We had a final day of fieldwork to complete, which allowed me to finish the giant petrel chick counts.  Afterwards we brought back all the flags that mark a safe route over the icecap.  We also managed to squeeze in a full base spring clean, before starting to decomission the services.  First to go was the reverse osmosis plant which creates our fresh water from seawater.  We have enough water stored to last a couple of days so we can take this apart a few days before leaving.  In the last couple of days, the rest of the water systems are drained down, and every bit of pipework hoovered out to prevent pipes freezing over the winter.  Shutters are placed on the windows and the elephant seal fence is taken down.  All remaining food is packaged up and brought down to the main building as it remains the driest over the winter.  There is a lot for everyone to do.

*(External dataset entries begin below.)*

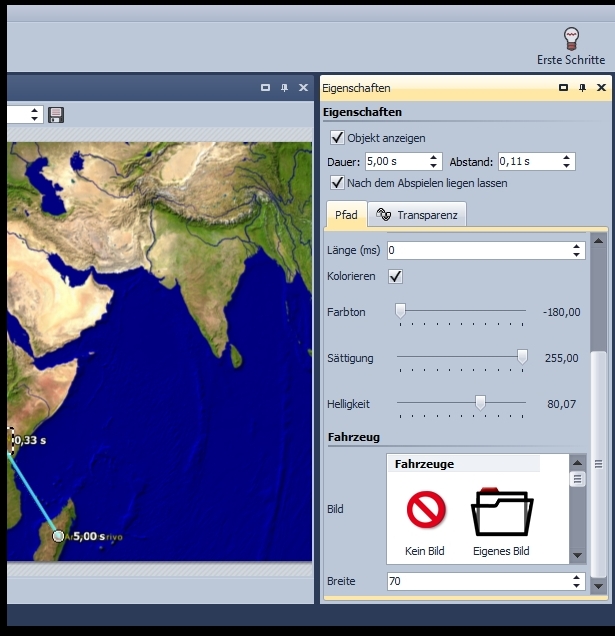Pin the map preview panel
The width and height of the screenshot is (615, 636).
(x=284, y=88)
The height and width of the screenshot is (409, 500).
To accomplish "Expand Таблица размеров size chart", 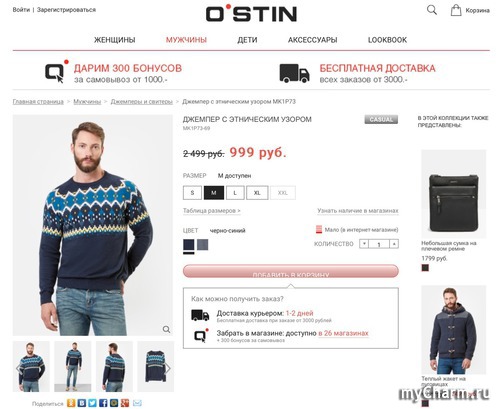I will 212,211.
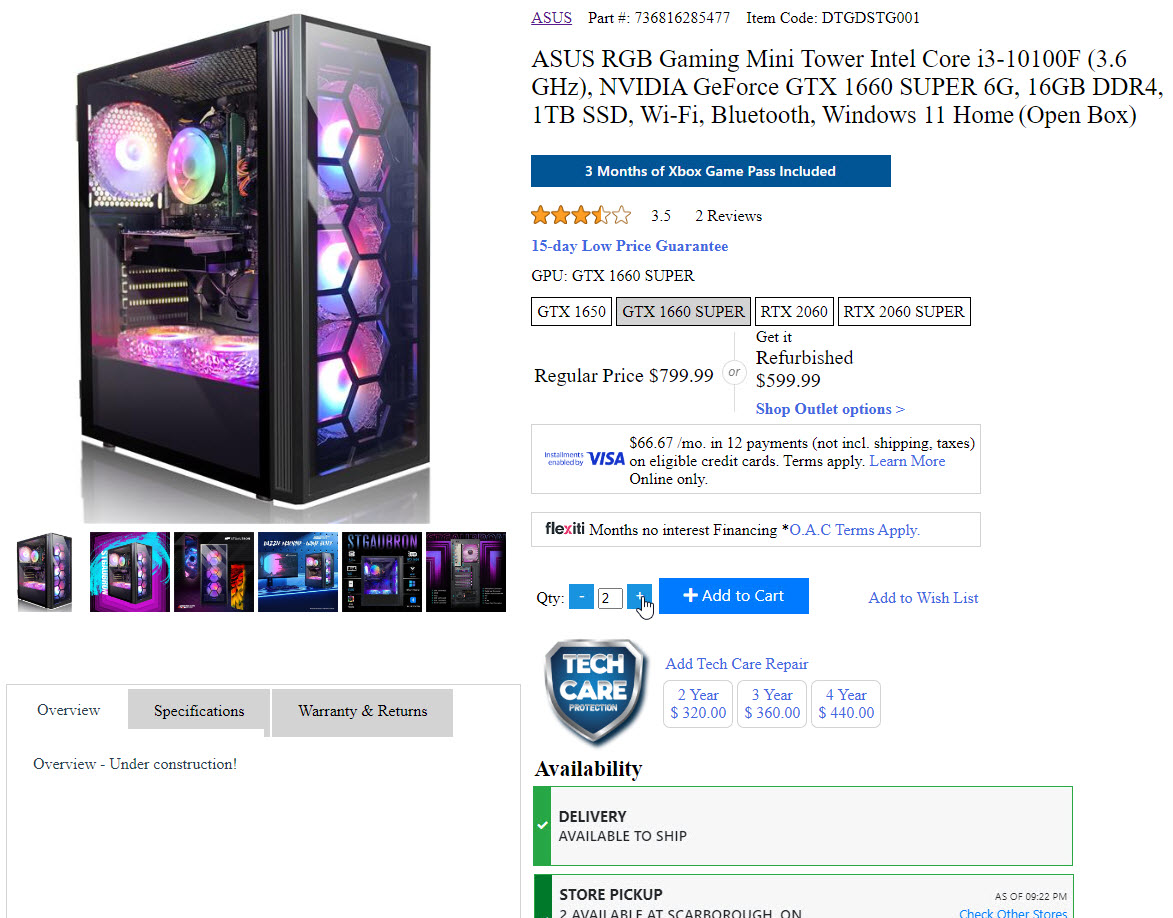
Task: Click the Tech Care Protection shield badge
Action: (595, 691)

We were treated to a lovely sunrise on our last morning at Signy.  A moment of calm beauty before the ship arrived and everyone started running around doing useful things.

On the final day, all cargo and waste gets put on the ship, the generators are switched off and serviced, the heating system is turned off, and finally, once the base is shuttered, cold and dark, we lock the door and board the ship.

Here is team Signy heading home (from back left: Rob, Stacey, Iain, Francesco, Keong, Matt, Roberto and Hector), with Signy behind. 

And to finish the season, here is a final (and very lovely) iceberg just off the tip of Signy.

We arrived back in the Falklands on 19th March after a rough but uneventful crossing of the Drake Passage.  I have now returned to the UK, where I will be spending the summer working at Foxglove Covert local nature reserve in Yorkshire.  Check back in November to find out if I will be returning to the Antarctic next season. 

Sunday, 1 March 2015

Winter arrives...

After what feels like months of rain and wind, Signy suddenly decided to throw some different weather at us for a change.  The temperature dropped to about -6 degrees and the rain turned to snow.  We awoke one morning to the most gorgeous day, with a good three inches of fluffy, powdery snow covering everything, big blue skies and gusts of wind that made flurries of snow sparkle and form little rainbows.  Signy had changed from summer to winter overnight!  Recently, sea ice has also started blowing in again from futher South, which had been absent for a few weeks now.  All of this, plus the shortening day length has added to the feeling that winter is now well on its way.   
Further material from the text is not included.